>> BEGIN Input for this task

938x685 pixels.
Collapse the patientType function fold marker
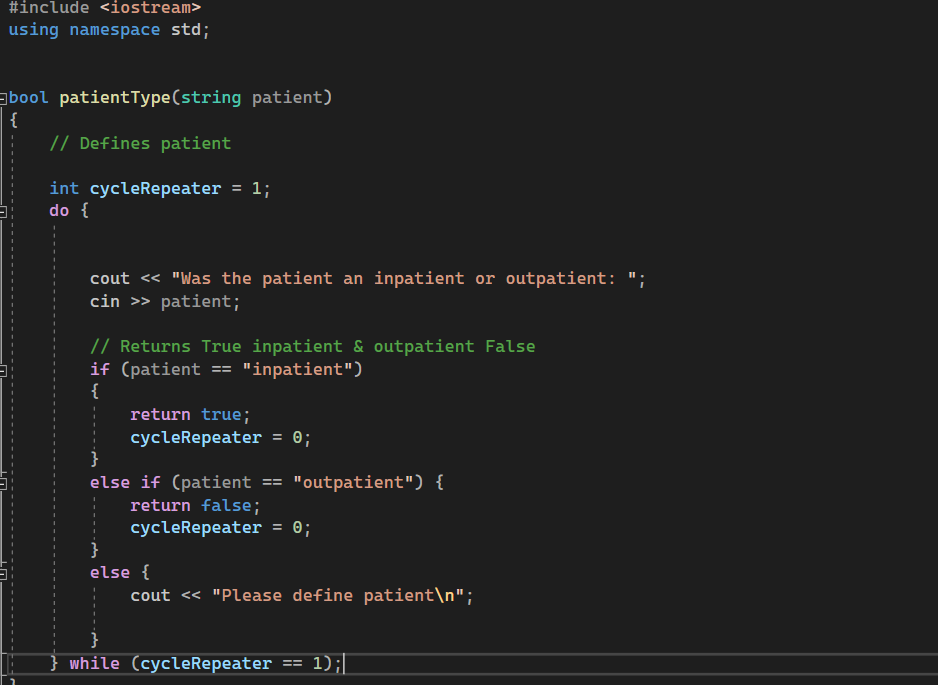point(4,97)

>> END Input for this task
>> BEGIN Input for this task

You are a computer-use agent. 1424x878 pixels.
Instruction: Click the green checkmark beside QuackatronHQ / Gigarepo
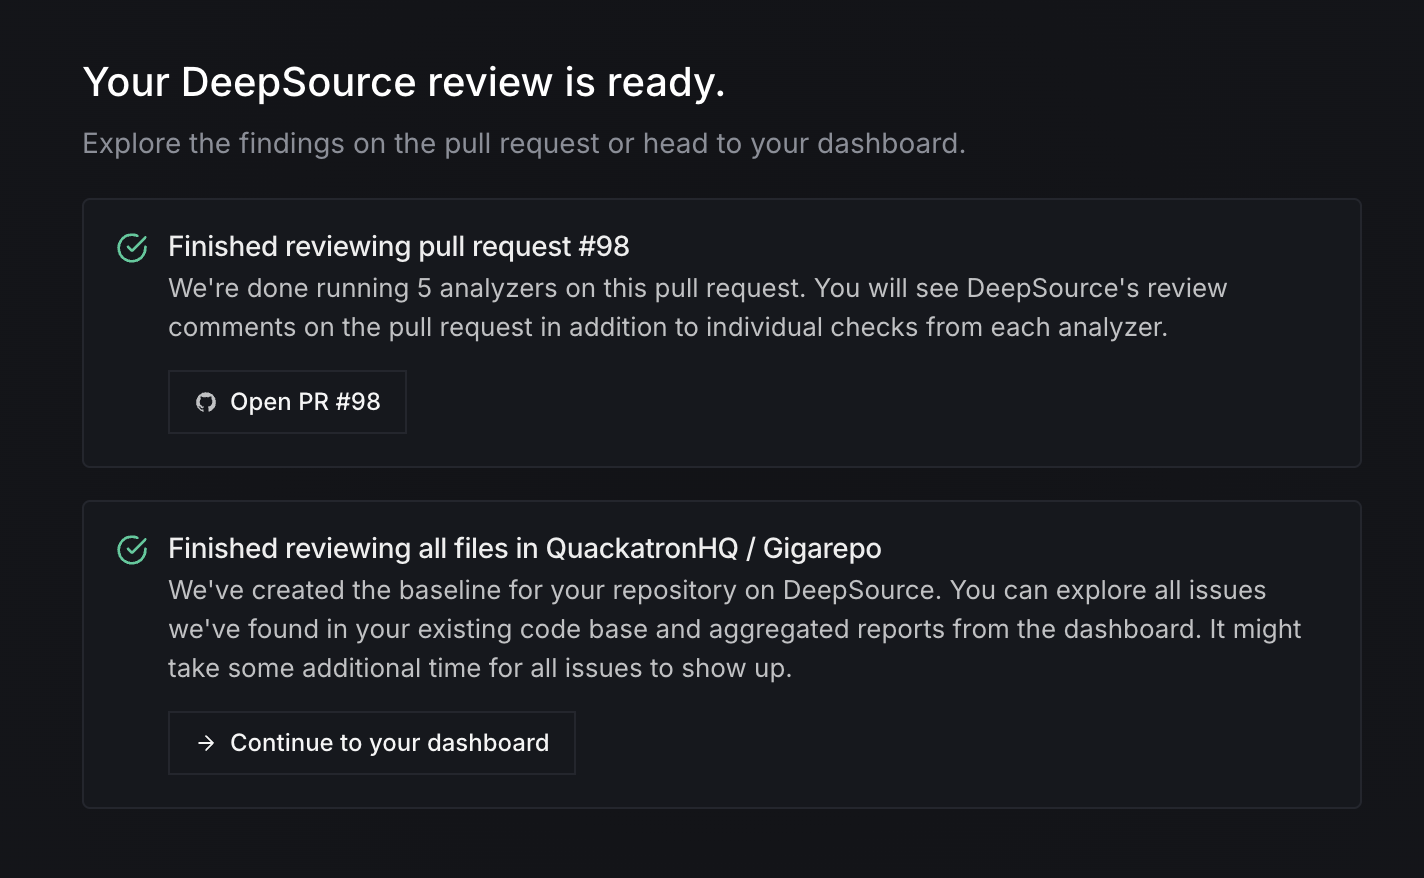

>> END Input for this task

Write out the lines again without changes, beginning at the line that contains "You are a computer-use" and stopping after the line that contains "Instruction: Click the".

» **The completed task**
You are a computer-use agent. 1424x878 pixels.
Instruction: Click the green checkmark beside QuackatronHQ / Gigarepo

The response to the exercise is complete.